▸ Problem requirements: Set down all of the entries precisely as they were written.
___ Provided records ___
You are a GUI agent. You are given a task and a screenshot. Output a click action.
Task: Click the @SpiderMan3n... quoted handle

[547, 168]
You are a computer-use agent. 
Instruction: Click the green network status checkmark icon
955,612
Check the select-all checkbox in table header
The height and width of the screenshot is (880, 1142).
___
▸ Solution to this problem:
You are a GUI agent. You are given a task and a screenshot. Output a click action.
Task: Click the @SpiderMan3n... quoted handle

[547, 168]
You are a computer-use agent. 
Instruction: Click the green network status checkmark icon
955,612
Check the select-all checkbox in table header
The height and width of the screenshot is (880, 1142).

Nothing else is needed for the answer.